Unless something drastic happens, like affirmative action for males, women that hope to find a man roughly their intellectual and financial equal will find their pickin's slim. Predictably feminists consider this turn of events a boon for civilization. Wendy McElroy, editor of ifeminists.com, plays into the school-girl fantasy of many of her progressive sisters in which women lawyers find fulfilling, long-term relationships in the rough arms of beefy construction workers. McElroy explains, "There is a 'marriage crisis' only for women and in-laws who demand an attorney or doctor for a husband and do not wish to welcome a plumber or mechanic into the family." Feminist writer Germaine "The Female Eunuch" Greer once acted on similar fantasies, and went as far as corralling a young stud. It scarcely took a Kreskin to predict their marriage would self-destruct within the month.
McElroy, who writes a column for FoxNews.com, reports being dismayed at finding educated women who are "genuinely horrified at the prospect of dealing with 'lesser' and 'lower' men as equals in their personal lives." But one of the findings of evolutionary psychology is that females of whatever species are hot-wired to find the best possible mate. When a woman looks for a lifelong companion she is genetically encouraged to look up, not down. University of Texas psychologist David Buss has shown female preference for successful males applies across no fewer than 37 cultures. Other studies reinforce the age-old notion that the more successful the man, the greater the demand.
Meanwhile a 1996 AGB McNair poll found that "one of the major reasons professional women gave for seeking men who were their equals or better was they wanted to ensure they had choices," reports Australia's The Age. "Women knew if they were the principal earners in the family they would be under pressure to keep working, even if they wanted to take time out to look after their own children. Marrying up ensured they would never face that difficult decision." That said, many modern women prefer to believe that they have evolved beyond primitive biology, that only a man's character, and not his ability to support a family is important. But her stubborn genes say otherwise.
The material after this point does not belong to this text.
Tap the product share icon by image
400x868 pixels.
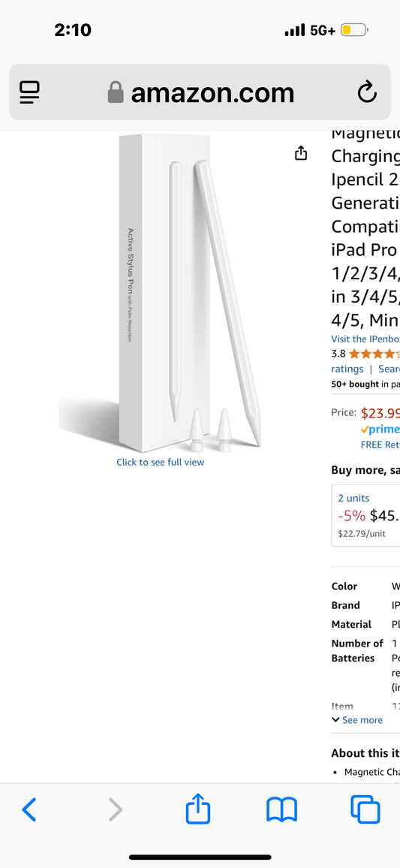coord(300,152)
McElroy insists that notions of "lesser" and "lower" should be defined according to a man's character, not his income or education, as if the latter had no effect on the former. Indeed, she fails to understand why marriage-minded Vassar girls do not slap on the war paint and head out for the tire repair shop in search of love. According to this logic, a charming, fun-loving tramp would make a more suitable marriage partner than a stoical chemist. Sadly a man's character does not pay the rent, nor does it afford good health care for your offspring or get them into Exeter, and it certainly doesn't help you move out of the slums of North St. Louis and into a relatively safe suburb.
But perhaps this is to be expected from a writer who believes that "marriage is a healthy institution that adapts quickly to circumstance." Healthy as compared to an African AIDS colony, perhaps. And as for marriage adapting, how does one explain the 40-plus percent failure rate of marriages? That's not adaptation, that's extinction.
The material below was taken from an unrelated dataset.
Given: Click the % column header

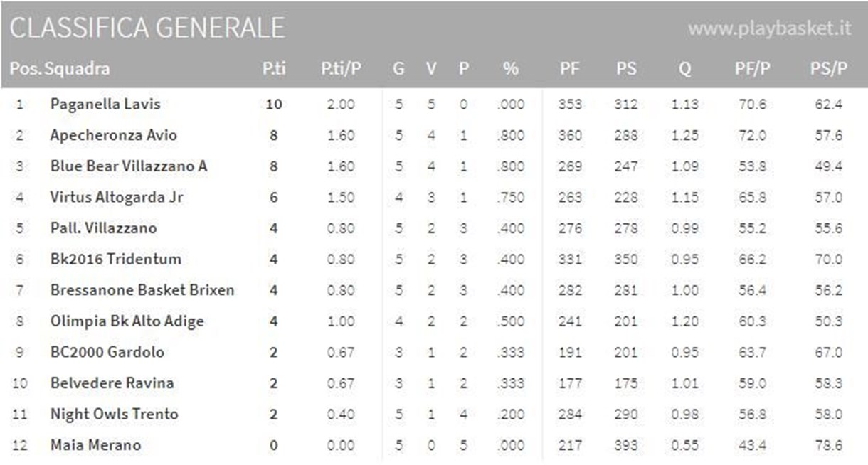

Darwin would suggest that women will simply have to adapt to their new environment, a setting in which most of the male prospects, though fun-loving and impetuous, are intellectually and financially inferior. Predictably fun-loving and impetuous men do not make the best prospects for long-term relationships. But then perhaps women will adapt to short-term relationships, as have most breeds of dog. Men have already adapted to the end of housewifery, mostly by zoning out in front of the TV, until they are rudely awakened by the swat of the divorce papers.
Some enterprising young researcher should study the marriage and divorce rates of women who marry "beneath them" versus women who marry equally or above them. I suspect, as with Murray and Herrnstein's Bell Curve findings, that feminists will immediately seek to suppress the results.
Christopher Orlet is a freelance writer.